The Untold Story Of How The United Nations Was Totally Afraid Of UFOs
They wanted to believe.
The human race has a long and not-so-proud history of being utterly terrified of things that don’t exist.
At the height of the 14th-century age of exploration, superstitious sailors considered sea monsters to be a legitimate sea-faring hazard. In the 1600s, high on religious fervor and scared to death by the Black Plague, Europeans hunted witches, vampires and werwolves. And not all that long ago—in the second half of the 20th century, in fact—world governments found themselves preoccupied with understanding a new threat: Aliens visiting our planet.
Just how seriously was the world taking a threat now relegated to discussion among abduction support groups, conspiracy subreddits and re-runs of “Ancient Aliens”?
According to the story told by documents sourced from the United Nations of the late 70s and released by WikiLeaks, the answer is: pretty damn seriously.
It was the spring of 1978. Prime Minister of Grenada and avid UFO fanboy Eric Gairy was convinced the United Nations had not adequately responded to what he was calling “the UFO phenomenon.” Gairy had a vision of a global task force, comprised of representatives from the world’s most powerful nations. Its purpose was, according to one document, “Undertaking, coordinating and disseminating the results of research into unidentified flying objects and related phenomena.”
Gairy needed some credible testimony to punch up his “blitzkrieg sales pitch” for the task force. So he reached out to Lee Spiegel, a journalist and fellow believer in little green men.
With the help of Spiegel, who had made some connections in the UFO world while producing a documentary on the subject for CBS, Gairy enlisted a panel of experts who met with UN Secretary-General Kurt Waldheim in July of 1978.

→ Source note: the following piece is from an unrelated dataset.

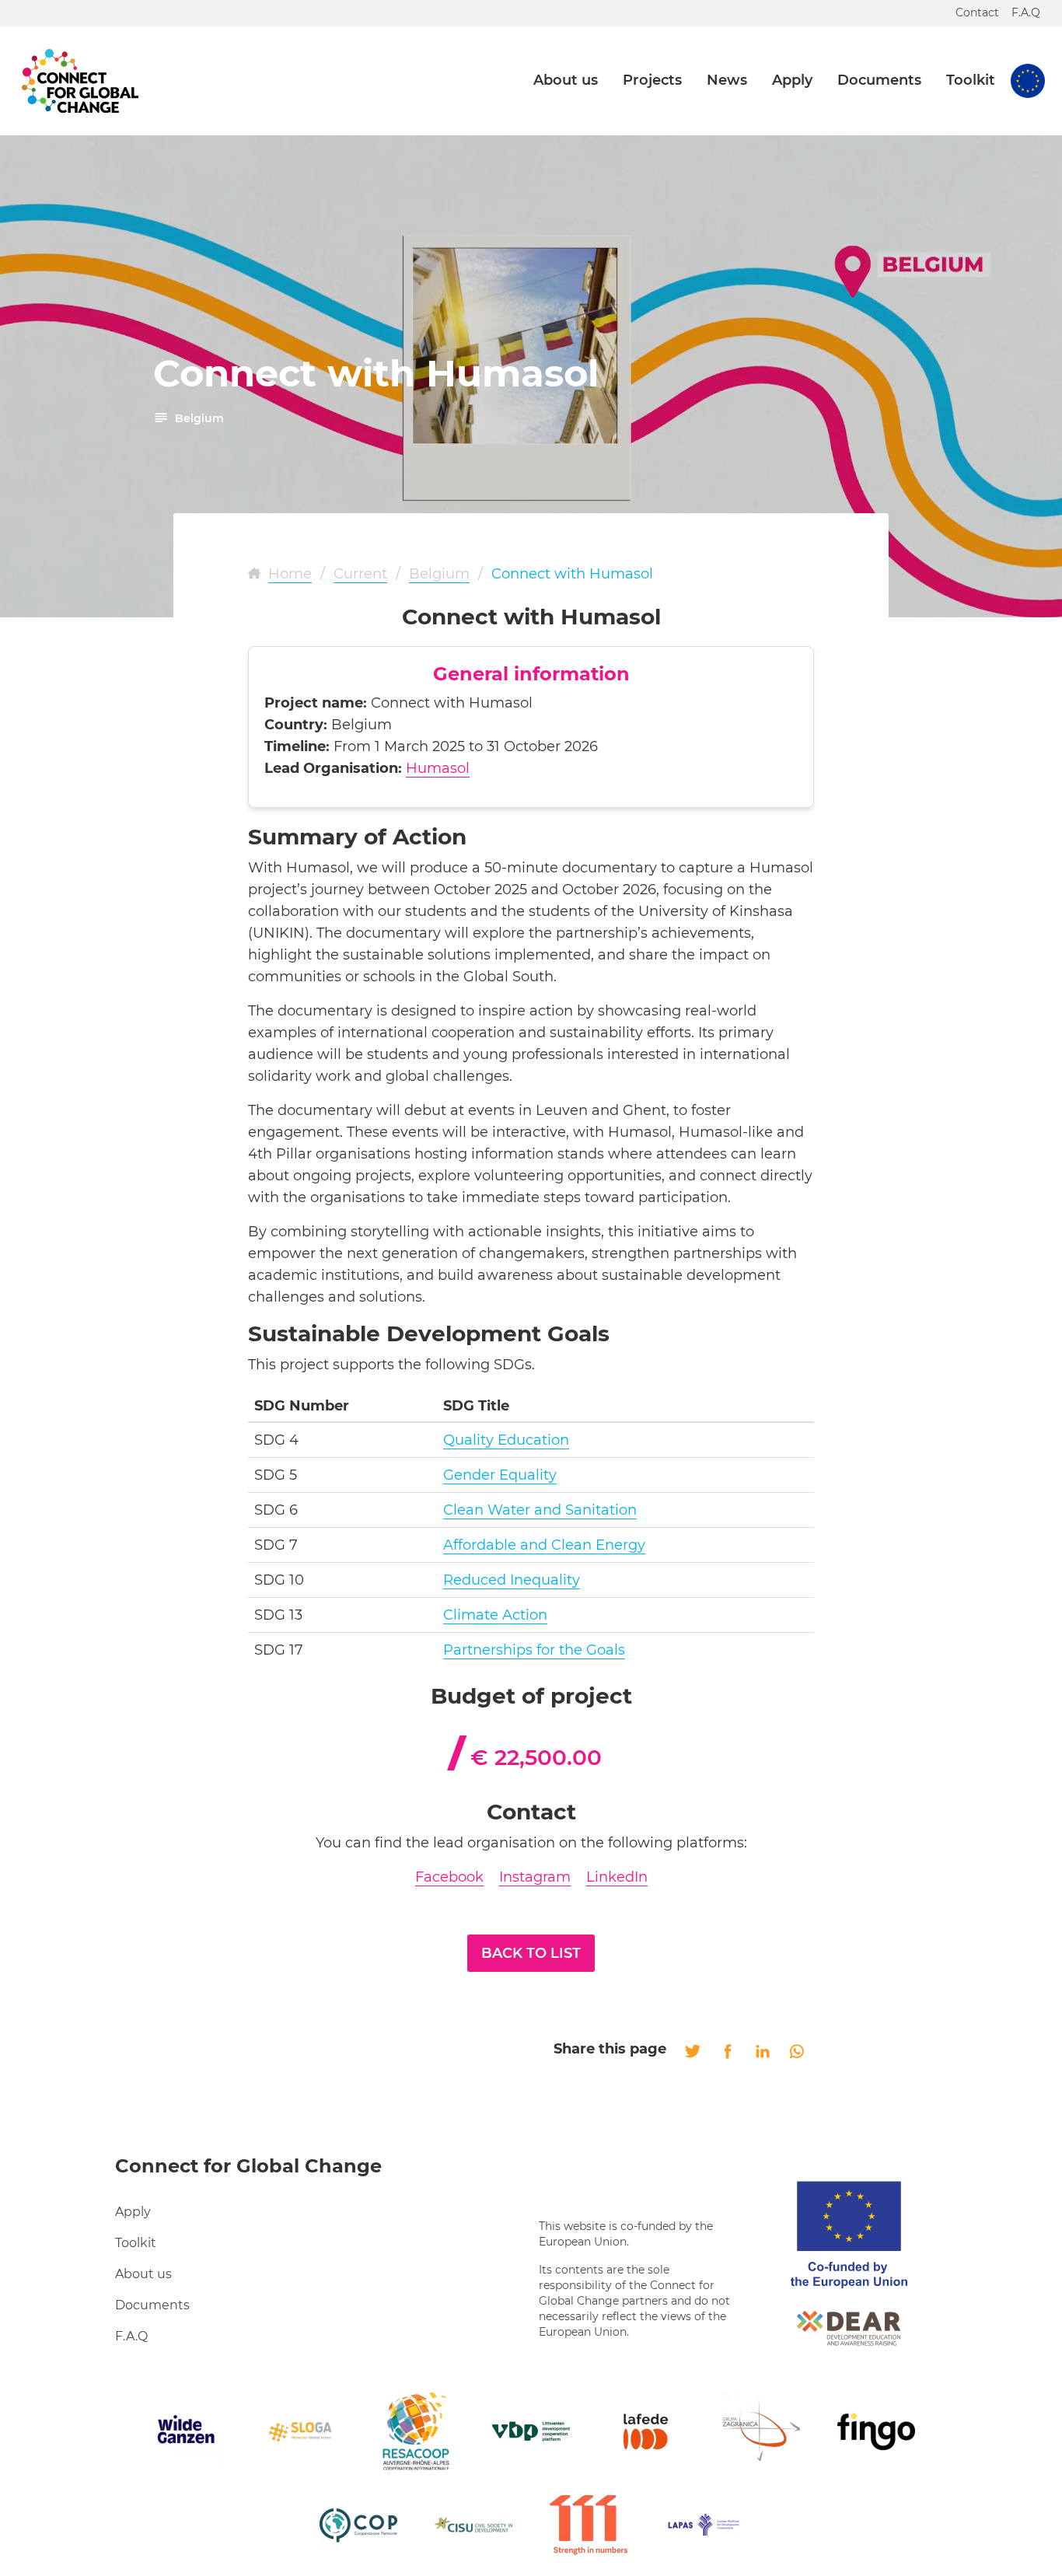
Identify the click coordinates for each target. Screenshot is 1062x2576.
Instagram (535, 1877)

Following the meeting, Gairy continued his crusade to rally support for a “UFO Investigative Committee” by meeting with US representative Richard Petree, who indicated a “high level of interest” in his proposal, albeit only if it were to be revised.
The same panel presented their proposal in front of the UN on November 28, 1978. It included the testimony of US Lieutenant Colonel Larry Coyne, who described an encounter in which his helicopter collided with a UFO. Dr. Jaques Vallee contributed a description of the physical symptoms experienced by those who had come into contact with UFOs, which he insisted “should be investigated.”
The presentation was well received by the General Assembly—so well received, in fact, that the UN circulated a cable on Dec. 8th basically encouraging nations interested in the proposal to go conduct their own research and bring it back to the assembly, where they’d discuss it further:
“The General Assembly invites interested member states to take appropriate steps to coordinate on a national level scientific research and investigation into extraterrestrial life, including unidentified flying objects, and to inform the secretary-general of the observations, research and evaluation of such activities.”
Gairy’s dream of an international UFO task force was so close to fruition that discussion of his proposal was slated to continue in 1979. But before he could see his baby through to delivery, in a stroke of plain, rotten luck, he was ousted from power by a military coup. Without Gairy’s enthusiasm for the project, it quickly fell off Grenada’s docket. Still, it’s hard to believe just how close we came to an internationally-coordinated investigation into UFOs. Mulder and Scully would be proud.
Hillary Clinton has been very vocal about her enthusiasm for UFOs, even going as far as publicly stating that she would declassify government documents regarding UFO encounters. Could a revival of Gairy’s dream be in our not-so-distant future? Only time will tell.